Aim of the exercise: From the records below, please print only the lines from the one containing "Where should I click to: Click" through the one containing "952x1270 pixels.", both included. Skip the pictures.

Screenshot grounding data
.....

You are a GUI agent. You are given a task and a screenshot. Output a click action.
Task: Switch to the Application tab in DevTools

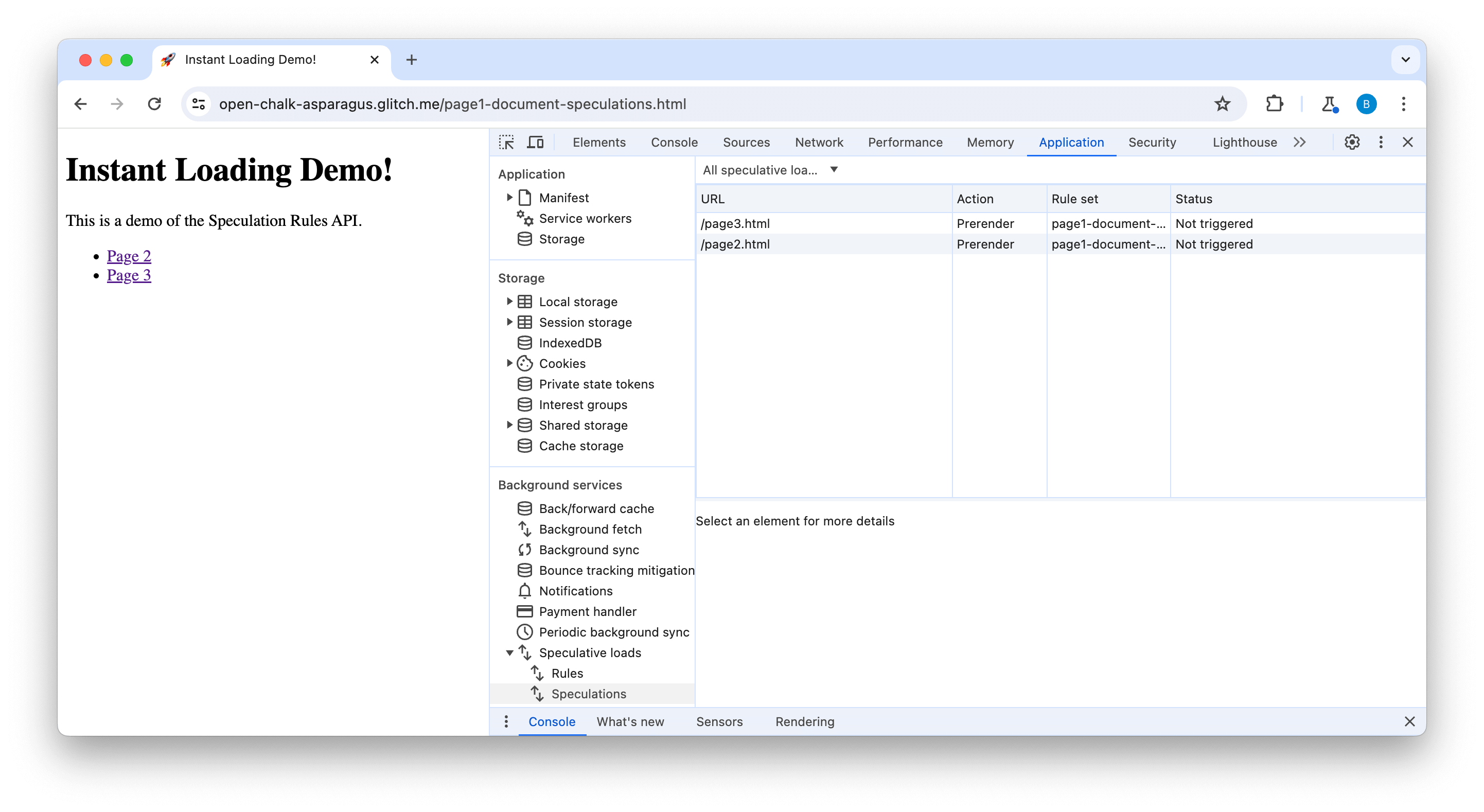click(1071, 142)
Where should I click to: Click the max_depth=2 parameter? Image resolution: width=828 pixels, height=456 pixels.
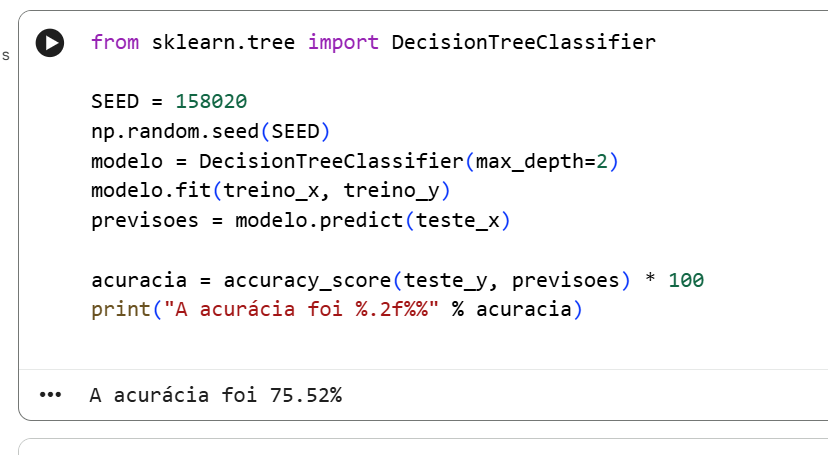point(549,162)
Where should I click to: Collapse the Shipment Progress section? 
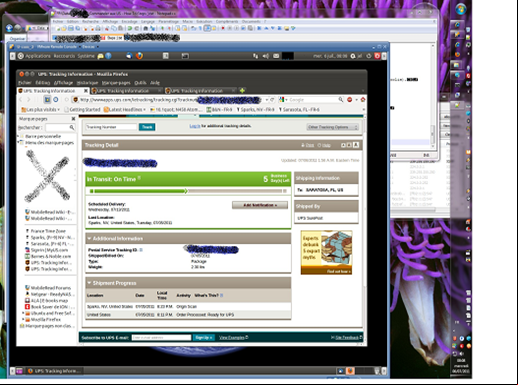click(x=89, y=283)
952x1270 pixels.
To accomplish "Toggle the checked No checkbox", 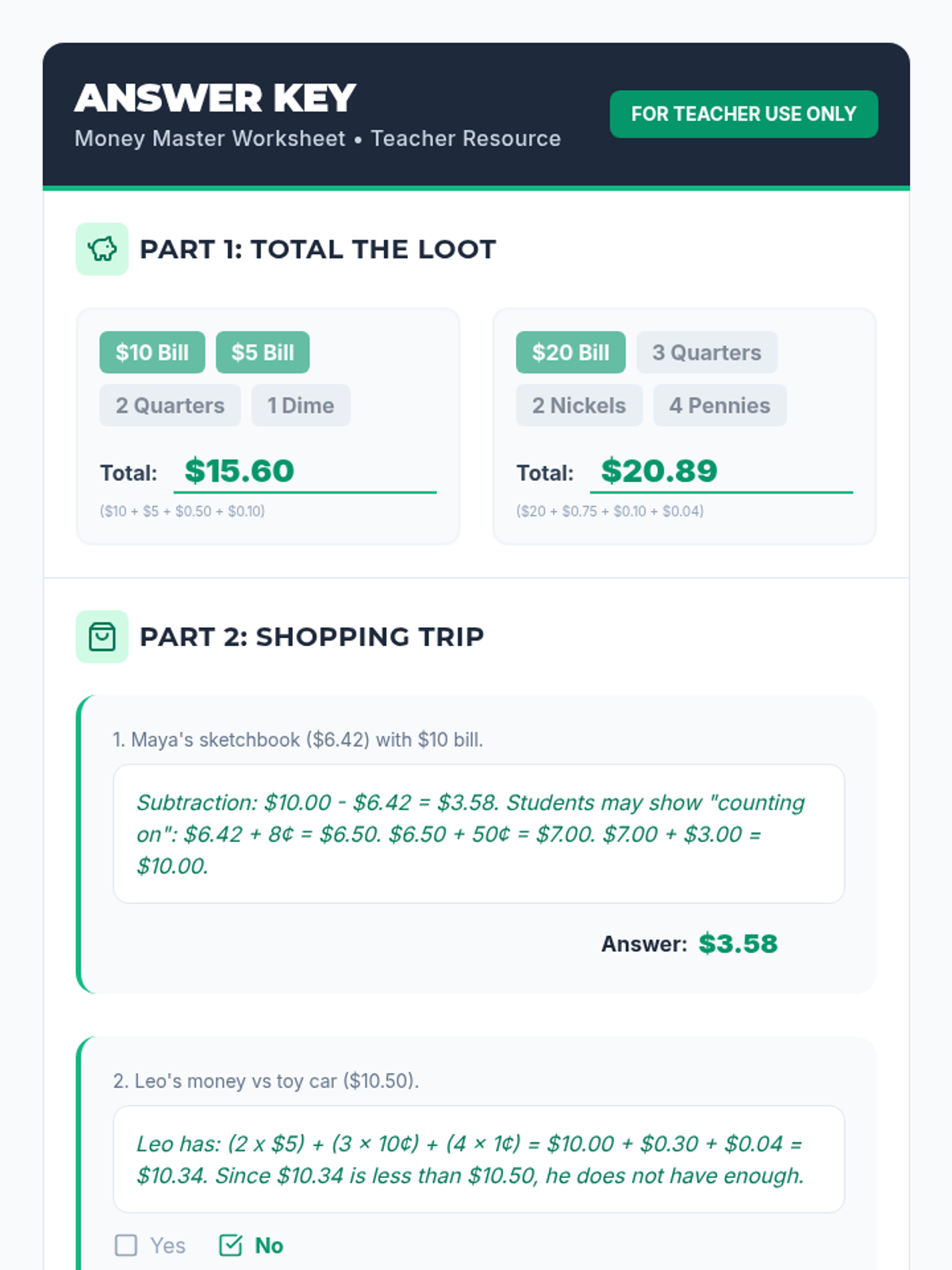I will tap(231, 1245).
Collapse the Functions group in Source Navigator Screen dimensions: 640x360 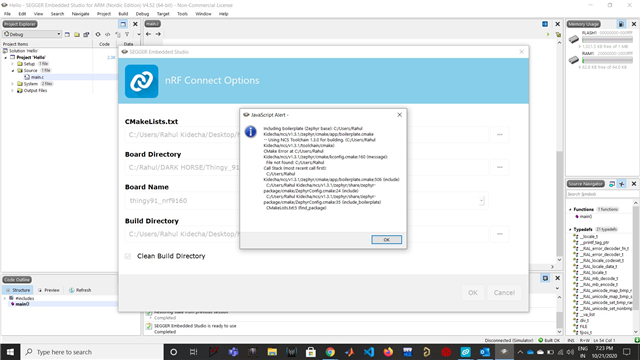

.....

Response to this exercise:
Where should I click to: Click the max_depth=2 parameter? Image resolution: width=828 pixels, height=456 pixels.
point(549,162)
Where should I click to: Collapse the Shipment Progress section? 
click(x=89, y=283)
952x1270 pixels.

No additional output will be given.